図1 デスクトップ仮想化のシステム構成例(仮想PC型の場合)
図1 デスクトップ仮想化のシステム構成例(仮想PC型の場合)
ユーザは手元の端末からクライアントソフトを起動してコネクションブローカーにログインするだけで、サーバ上でホストされているデスクトップ環境にアクセスできる。
■デスクトップ仮想化の実現方式

 現在、デスクトップ仮想化は図1で紹介した「仮想PC型」以外にも複数の実現方式が提供されている。例えば、シトリックス・システムズのXenDesktopでは、図2に示すような複数の実現方式を提供している。

図2 デスクトップ仮想化の実現方式
図2 デスクトップ仮想化の実現方式
資料提供:シトリックス・システムズ・ジャパン
サーバ共有デスクトップ型

 この方式は、従来から提供されてきた典型的なシンクライアントソリューションで、サーバ上で複数のデスクトップセッションをホストし、実行した画面イメージを任意のクライアントデバイスへ配信する。つまり、1つのサーバOS環境を複数ユーザで共有するスタイルだ。

仮想PC型

 この方式は、図1で説明したように、サーバの仮想マシン上でデスクトップOSをホストし、実行した画面イメージを任意のクライアントデバイスへ配信する。
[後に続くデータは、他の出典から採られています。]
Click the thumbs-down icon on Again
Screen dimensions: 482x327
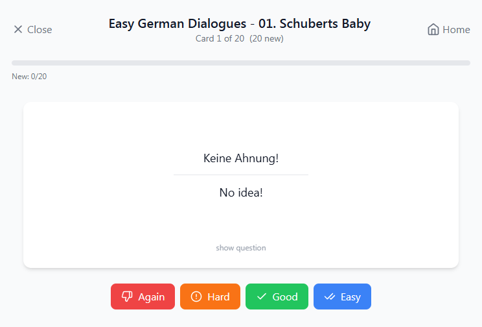[x=126, y=297]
つまり、1ユーザごとに1つのデスクトップOSが割り当てられ、コンピュータリソースはサーバ側のものを使うスタイルだ。

リモートPC型

 この方式は、サーバやストレージを追加して仮想デスクトップ環境を構築することなく、どのデバイスからでもオフィスPC内のアプリケーションやデータへ高速・安全にリモートアクセスできるものだ。

ネットブート型

  この方式は、サーバ上にクライアントOSイメージを格納しておき、クライアントデバイスを起動するときにネットワークを通じてブートする。コンピュータリソースはクライアントデバイス側のものを使うスタイルだ。

クライアントハイパーバイザー型

 この方式は、クライアントデバイスにハイパーバイザを導入して仮想マシンを使えるようにする。つまり、1人で複数のクライアントOSを切り替えて使うスタイルだ。